Thanks for looking, 

Rasyad


----------



## Arsi (May 14, 2011)

WOW those are some small limbs! Why shoot without the grip? Does it just feel better gripless?


----------



## BaconRocks (Sep 16, 2012)

I've never seen extra short limbs before. They look awesome!


----------



## rasyad (Nov 22, 2005)

Arsi, 

I have smallish and thick hands and have tried every kind of grip out there (jager, best, hoyt, W&W). As it turns out the narrow flat bare riser indexes perfectly for me much like many compound grips. 

Bacon, 

Thanks, the bow is turning out as planned. Hank will be helping with some DFC graphs and I will post when we have them. 

Rasyad


----------



## DruFire (Jan 10, 2013)

Can't wait to see the DFC on that set up.

Those have to be wicked fast!

Hank gona chrono those for ya too?


----------



## DruFire (Jan 10, 2013)

DruFire said:


> Can't wait to see the DFC on that set up.
> 
> Those have to be wicked fast!
> 
> Hank gona chrono those for ya too?


204 with heavy arrows. Didn't see that before.

be interesting in what a 300 gr arrow would do.


----------



## bowgal (Jun 12, 2003)

Do the limbs stack quite a bit?


----------



## DruFire (Jan 10, 2013)

bowgal said:


> Do the limbs stack quite a bit?


Not borders hex series limbs. They do the opposite. Gets easier to pull, up to a point.

If you google "border hex6 DFC"
You'll see borders don't follow the 2# + per inch that other limbs seem to follow.
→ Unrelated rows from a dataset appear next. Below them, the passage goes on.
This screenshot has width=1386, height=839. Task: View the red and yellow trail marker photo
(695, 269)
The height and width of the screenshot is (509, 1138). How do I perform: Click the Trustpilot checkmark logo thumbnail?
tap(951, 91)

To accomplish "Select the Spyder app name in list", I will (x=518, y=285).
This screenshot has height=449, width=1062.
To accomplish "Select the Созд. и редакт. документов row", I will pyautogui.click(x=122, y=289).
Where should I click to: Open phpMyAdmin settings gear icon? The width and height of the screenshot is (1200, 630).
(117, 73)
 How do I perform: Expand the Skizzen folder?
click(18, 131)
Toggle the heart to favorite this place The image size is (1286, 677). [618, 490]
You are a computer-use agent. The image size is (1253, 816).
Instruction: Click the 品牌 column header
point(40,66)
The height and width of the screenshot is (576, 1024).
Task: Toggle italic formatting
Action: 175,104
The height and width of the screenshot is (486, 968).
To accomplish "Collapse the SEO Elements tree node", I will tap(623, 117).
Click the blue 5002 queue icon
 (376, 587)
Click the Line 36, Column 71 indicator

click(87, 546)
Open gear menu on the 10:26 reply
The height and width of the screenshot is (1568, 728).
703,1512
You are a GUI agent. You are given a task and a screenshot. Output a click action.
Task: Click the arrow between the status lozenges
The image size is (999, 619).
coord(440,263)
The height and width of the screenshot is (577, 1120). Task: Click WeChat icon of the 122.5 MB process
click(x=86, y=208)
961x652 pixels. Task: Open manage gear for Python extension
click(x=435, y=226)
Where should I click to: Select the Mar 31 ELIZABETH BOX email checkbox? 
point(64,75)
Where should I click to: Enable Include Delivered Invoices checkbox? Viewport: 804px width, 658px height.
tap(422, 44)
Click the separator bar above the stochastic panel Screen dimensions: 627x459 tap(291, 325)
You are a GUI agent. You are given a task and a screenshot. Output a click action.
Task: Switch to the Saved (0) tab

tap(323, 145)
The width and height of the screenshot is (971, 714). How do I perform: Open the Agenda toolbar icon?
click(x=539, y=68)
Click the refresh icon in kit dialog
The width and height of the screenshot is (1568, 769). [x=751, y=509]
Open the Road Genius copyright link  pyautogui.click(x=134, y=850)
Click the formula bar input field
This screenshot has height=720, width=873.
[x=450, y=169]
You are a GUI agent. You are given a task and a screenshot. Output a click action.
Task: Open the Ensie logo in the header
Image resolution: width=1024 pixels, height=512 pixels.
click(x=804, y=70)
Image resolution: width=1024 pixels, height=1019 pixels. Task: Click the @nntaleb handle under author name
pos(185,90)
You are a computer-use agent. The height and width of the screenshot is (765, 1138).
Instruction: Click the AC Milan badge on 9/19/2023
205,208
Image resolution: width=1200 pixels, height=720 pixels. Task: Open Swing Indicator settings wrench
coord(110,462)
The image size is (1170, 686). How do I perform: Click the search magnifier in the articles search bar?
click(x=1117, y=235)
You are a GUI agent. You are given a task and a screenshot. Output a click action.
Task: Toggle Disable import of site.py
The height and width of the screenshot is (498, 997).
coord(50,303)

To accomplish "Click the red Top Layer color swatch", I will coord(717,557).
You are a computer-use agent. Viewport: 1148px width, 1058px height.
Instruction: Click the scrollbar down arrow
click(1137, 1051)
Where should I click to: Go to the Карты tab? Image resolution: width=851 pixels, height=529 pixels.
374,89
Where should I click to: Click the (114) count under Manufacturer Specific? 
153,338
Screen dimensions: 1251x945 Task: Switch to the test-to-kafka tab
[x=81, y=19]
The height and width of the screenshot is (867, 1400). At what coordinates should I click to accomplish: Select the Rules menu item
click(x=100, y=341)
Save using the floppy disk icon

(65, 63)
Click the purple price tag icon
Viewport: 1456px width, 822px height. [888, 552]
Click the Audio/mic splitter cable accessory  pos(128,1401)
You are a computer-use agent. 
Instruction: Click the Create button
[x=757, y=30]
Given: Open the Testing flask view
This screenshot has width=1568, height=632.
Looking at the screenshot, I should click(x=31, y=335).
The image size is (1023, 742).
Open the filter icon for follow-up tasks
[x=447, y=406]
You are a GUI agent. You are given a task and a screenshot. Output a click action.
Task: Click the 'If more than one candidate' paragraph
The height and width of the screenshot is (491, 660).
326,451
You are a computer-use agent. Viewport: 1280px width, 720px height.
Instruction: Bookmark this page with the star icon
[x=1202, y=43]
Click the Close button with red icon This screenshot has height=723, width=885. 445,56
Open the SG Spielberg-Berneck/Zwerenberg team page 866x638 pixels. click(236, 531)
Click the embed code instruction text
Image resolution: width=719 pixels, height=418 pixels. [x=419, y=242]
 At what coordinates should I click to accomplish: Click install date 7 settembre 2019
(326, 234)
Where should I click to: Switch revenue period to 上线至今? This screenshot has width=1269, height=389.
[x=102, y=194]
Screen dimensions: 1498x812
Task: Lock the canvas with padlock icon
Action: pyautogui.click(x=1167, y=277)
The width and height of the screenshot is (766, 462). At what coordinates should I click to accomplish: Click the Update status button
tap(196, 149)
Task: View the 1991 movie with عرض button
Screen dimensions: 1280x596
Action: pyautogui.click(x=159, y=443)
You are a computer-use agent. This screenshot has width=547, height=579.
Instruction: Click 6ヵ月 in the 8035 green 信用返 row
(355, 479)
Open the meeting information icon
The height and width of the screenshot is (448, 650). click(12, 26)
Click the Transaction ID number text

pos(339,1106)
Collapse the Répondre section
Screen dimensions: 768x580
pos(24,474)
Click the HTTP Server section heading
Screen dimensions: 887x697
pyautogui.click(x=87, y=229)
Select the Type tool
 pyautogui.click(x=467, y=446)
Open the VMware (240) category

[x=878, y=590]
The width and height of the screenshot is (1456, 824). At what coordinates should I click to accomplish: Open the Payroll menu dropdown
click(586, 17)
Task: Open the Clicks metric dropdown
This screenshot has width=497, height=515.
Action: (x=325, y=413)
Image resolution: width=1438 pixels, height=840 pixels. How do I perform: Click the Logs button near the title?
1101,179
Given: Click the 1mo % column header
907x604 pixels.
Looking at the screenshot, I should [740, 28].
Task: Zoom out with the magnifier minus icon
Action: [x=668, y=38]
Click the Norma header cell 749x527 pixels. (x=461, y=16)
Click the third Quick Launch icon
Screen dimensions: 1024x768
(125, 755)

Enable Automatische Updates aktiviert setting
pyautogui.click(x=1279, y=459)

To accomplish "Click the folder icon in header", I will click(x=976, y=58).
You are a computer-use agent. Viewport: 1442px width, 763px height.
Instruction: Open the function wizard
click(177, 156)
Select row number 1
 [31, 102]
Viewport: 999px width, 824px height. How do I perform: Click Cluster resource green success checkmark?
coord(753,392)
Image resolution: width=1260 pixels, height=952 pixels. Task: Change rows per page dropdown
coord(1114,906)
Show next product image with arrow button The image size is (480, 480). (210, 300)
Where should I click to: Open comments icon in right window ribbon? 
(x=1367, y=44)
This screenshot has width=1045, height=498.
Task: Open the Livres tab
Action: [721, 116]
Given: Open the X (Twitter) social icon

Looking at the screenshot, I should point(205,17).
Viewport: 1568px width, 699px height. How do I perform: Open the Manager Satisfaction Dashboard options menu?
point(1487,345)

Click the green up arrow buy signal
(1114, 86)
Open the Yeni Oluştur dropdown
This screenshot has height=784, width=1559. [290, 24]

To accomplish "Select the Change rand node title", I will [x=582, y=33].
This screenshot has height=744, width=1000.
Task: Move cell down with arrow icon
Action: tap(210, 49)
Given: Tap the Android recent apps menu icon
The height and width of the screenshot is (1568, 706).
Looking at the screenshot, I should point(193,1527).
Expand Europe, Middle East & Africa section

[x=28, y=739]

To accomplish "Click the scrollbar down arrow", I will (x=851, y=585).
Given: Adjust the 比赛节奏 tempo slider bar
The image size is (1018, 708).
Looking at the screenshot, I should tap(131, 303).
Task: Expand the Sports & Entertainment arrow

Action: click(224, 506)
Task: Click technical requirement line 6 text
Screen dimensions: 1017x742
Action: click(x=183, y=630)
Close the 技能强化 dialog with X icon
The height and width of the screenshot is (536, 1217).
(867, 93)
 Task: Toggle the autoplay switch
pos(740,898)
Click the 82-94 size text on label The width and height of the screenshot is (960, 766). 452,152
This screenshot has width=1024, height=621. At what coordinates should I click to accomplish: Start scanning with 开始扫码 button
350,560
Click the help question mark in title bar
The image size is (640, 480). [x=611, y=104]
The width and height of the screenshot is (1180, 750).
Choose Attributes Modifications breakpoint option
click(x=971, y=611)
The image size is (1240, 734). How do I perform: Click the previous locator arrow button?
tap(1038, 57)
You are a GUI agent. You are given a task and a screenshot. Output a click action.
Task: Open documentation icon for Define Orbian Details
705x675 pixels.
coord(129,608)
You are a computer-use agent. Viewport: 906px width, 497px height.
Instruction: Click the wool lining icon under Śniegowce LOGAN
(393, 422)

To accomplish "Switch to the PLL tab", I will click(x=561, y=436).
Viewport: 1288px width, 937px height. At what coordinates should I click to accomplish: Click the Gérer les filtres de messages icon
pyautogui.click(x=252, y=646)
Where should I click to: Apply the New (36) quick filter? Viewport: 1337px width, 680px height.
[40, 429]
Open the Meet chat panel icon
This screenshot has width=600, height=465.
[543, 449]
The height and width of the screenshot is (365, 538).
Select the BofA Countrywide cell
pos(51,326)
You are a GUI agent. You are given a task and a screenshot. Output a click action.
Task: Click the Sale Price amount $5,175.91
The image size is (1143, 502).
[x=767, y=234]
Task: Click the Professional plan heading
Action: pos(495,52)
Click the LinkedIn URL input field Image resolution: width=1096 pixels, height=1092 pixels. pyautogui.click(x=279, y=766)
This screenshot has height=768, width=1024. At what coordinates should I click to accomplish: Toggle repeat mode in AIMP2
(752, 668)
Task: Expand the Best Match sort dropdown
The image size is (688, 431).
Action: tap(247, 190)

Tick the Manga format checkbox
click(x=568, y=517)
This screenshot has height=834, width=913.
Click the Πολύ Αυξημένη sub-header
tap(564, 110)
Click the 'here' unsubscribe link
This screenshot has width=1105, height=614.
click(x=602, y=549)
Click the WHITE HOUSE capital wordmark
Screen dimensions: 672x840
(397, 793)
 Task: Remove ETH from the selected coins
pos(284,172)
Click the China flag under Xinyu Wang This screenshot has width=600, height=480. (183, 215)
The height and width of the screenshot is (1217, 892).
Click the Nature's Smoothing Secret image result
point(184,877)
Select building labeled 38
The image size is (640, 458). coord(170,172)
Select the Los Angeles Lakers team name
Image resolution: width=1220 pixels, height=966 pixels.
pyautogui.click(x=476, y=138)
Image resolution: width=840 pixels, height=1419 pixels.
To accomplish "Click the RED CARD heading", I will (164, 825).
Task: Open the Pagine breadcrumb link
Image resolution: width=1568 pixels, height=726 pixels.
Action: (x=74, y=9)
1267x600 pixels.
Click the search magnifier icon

With limbs matched to your draw length 
They drop down quiet a bit. Medium limbs for example, on a 68" bow Going as low as 1 lb pound diffrence from 28"-29" making the "clicker zone" very very smooth.

Some set ups get as low as half a pound in the 28-29 range.


----------



## rasyad (Nov 22, 2005)

I should have the DFC posted up in a couple days. All thanks to Border for the magic of the Hex 6H BB2 design and for helping make this project bow so sucessfull. I could have gone with the Short limbs and left a tiny bit of performance on the table. I am glad we kept to the plan and were able to prove the effectiveness of shorter limbs and longer risers. 

Rasyad


----------



## ryan b. (Sep 1, 2005)

Whoa! Nice! Ive been eagerly awaiting you getting this rig set up

I have some xl bb2's going on a 25" rcx100 for my 32" draw length. They are exactly as you describe with regards to feel. 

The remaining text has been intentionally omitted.